La Synagogue de Nazareth

Lundi, 3° semaine de Carême (année paire)

Évangile de Jésus Christ selon saint Luc (Lc 4, 24-30)

Hommage à sa vie d’homme ? Au début de sa vie publique, Jésus veut-il donc revenir à Nazareth ? Nazareth, ses rues, ses maisons, ses odeurs, ses cris, il les connaît bien. Ils sont ceux de son enfance. Il les aime, il aurait aimé être compris, là au moins. Il n’en sera rien. Il est venu quand même. C’est qu’il ne se donne jamais à proportion du résultat.

A la synagogue, il va lire dans le livre d’Isaïe, et laisser entendre qu’il est le Messie. Peut-il leur dire autre chose, quoi de plus essentiel ? Cette parole de l’Écriture, c’est aujourd’hui qu’elle s’accomplit. Il va prononcer devant eux, les siens, cette phrase incroyable, violemment blasphématoire si elle est fausse. Un court instant, les fidèles de la synagogue vont rester en admiration. Un très court instant ! Car ils sont vite repris par la méfiance. Le fils du charpentier, le Messie d’Israël ? Ils ne peuvent pas y croire ! Ils ne peuvent pas croire pas en lui, peut-être aussi parce qu’ils ne croient pas assez en eux : que peut-il sortir de bon de Nazareth, ils sont sans doute les premiers à le répéter.

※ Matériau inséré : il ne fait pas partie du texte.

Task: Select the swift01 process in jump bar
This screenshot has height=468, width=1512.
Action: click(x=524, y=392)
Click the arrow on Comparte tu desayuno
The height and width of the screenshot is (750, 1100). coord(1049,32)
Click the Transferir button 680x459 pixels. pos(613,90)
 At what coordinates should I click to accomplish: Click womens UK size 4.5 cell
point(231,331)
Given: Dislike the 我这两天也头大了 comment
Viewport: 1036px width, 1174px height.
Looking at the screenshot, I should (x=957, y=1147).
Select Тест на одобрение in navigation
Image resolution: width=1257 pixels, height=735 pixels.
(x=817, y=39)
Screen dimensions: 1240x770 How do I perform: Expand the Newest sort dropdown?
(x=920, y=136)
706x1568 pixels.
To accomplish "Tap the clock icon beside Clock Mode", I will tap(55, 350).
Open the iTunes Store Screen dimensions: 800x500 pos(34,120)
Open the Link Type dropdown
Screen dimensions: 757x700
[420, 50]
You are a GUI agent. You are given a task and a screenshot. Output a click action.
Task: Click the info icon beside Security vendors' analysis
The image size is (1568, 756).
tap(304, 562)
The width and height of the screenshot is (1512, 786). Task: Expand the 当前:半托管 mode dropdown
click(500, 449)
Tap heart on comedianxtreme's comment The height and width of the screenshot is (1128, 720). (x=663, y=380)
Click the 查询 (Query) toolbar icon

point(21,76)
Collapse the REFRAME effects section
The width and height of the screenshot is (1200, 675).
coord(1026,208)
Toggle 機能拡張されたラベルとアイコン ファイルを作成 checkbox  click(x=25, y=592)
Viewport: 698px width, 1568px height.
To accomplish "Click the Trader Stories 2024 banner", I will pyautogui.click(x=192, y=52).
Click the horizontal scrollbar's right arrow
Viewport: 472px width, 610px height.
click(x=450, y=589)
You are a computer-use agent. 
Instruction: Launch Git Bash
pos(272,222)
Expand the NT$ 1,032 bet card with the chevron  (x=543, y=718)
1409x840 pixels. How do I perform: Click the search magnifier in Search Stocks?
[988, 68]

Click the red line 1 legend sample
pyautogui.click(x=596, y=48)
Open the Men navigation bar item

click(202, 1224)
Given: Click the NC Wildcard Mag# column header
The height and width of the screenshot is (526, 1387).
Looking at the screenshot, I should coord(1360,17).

L’enchainement est poignant : ils le mènent alors au sommet d’une falaise pour le précipiter en bas. Voilà Nazareth en furie ! Ainsi va le monde…On l’imagine, passant au milieu d’eux, allant son chemin, fendant la foule comme une mer déchaînée. Curieux « passage », comme une toute première Pâque. Il a dû avoir le cœur bien lourd, lourd de tous nos refus, de tout notre péché, déjà. La route sera longue. Elle commence à Nazareth, elle finira au Golgotha. Mais en chemin, sur son passage, des veuves et des lépreux sauront eux le reconnaître et, du fond de leur misère, tourner vers lui leur beau visage de pauvres.